L'histoire :
Début des années 1950 en Pologne soviétique. Stanislaw et Zosia vivent dans le village de Zatonie avec leur jeune fils. Lui est maçon et elle bibliothécaire dans la ville voisine. L’époque est rude mais le couple fait face. Un deuxième enfant naît. Lui décide de fabriquer une maison pour la petite famille, tandis que Zosia occupe ses moments libres en correspondant avec sa sœur, vivant à Paris, où elle fantasme de passer des vacances. Ces beaux courriers lui présentent une ville merveilleuse, bien différente de leur morne quotidien. Un jour d’été 1960, alors que Stanislaw travaille sur un chantier, il décède accidentellement. La vie déjà difficile va devenir impossible, car le directeur de la bibliothèque, un ex agent de police secrète polonaise, ayant gardé de nombreux contacts, prend Zosia sous sa coupe et lui fait miroiter un passeport pour son voyage. Sa méchanceté n’a cependant d’égale que son cynisme. Les choses vont empirer...

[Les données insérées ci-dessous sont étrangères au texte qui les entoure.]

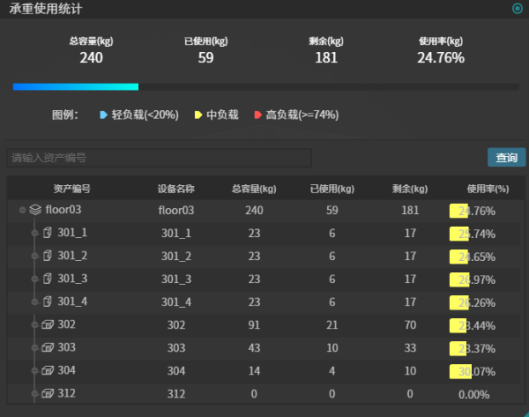This screenshot has width=530, height=417.
Task: Expand the 303 tree node
Action: click(x=34, y=348)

Ce qu'on en pense sur la planète BD :
Certains se souviennent peut-être d'une des premières bandes dessinées entièrement réalisée sur informatique. L’œuvre de l'allemand Mickaël Götze : l'Empire des robots (Glénat 1990). L'impression était alors partagée entre admiration et questionnement. Depuis, le numérique a pris le pas sur le dessin au crayon, mais reste souvent une impression de trait, la plupart du temps assez rond pour donner le change. Là, pas question de repères classiques et de canons de beauté bien seyant. A l'image de ce qu'a pu produire Martin Panchaud avec son déstabilisant roman graphique pourtant multi primé La couleur des choses, où seules des petites formes simples vues de haut servent de protagonistes, Lukacz Wojciechowski propose depuis 2020 et son premier album Ville nouvelle une poésie toute personnelle, elle aussi très géométrique. On n'y trouve presque pas d'espaces inter iconiques, mais la vie et l'émotion qui ressortent de ces silhouettes et de ces formes fines parfois dupliquées à l'envi, car réalisées sous Autocad®, sans aplats de noir venant équilibrer ce « vide », sont proportionnellement aussi grandes que ce dernier. L'histoire, tirée de faits réels et familiaux, est excellente, et les dialogues sont justes et humains. Loin de Paris évoque la difficulté de vivre dans un pays, un village, une époque, vides, tristes, en comparaison d'autres endroits, comme Paris. Et l’on ressort abrutis, sinon exsangues, de cette nouvelle expérience romanesque avant tout. Si une promesse est tenue dans ce bon roman graphique, c'est celle de l'auteur, d'avoir su rendre un hommage sincère et émouvant à sa grand-mère, qui aura cru à des lendemains qui chantent. De la grande œuvre, à ne pas mésestimer.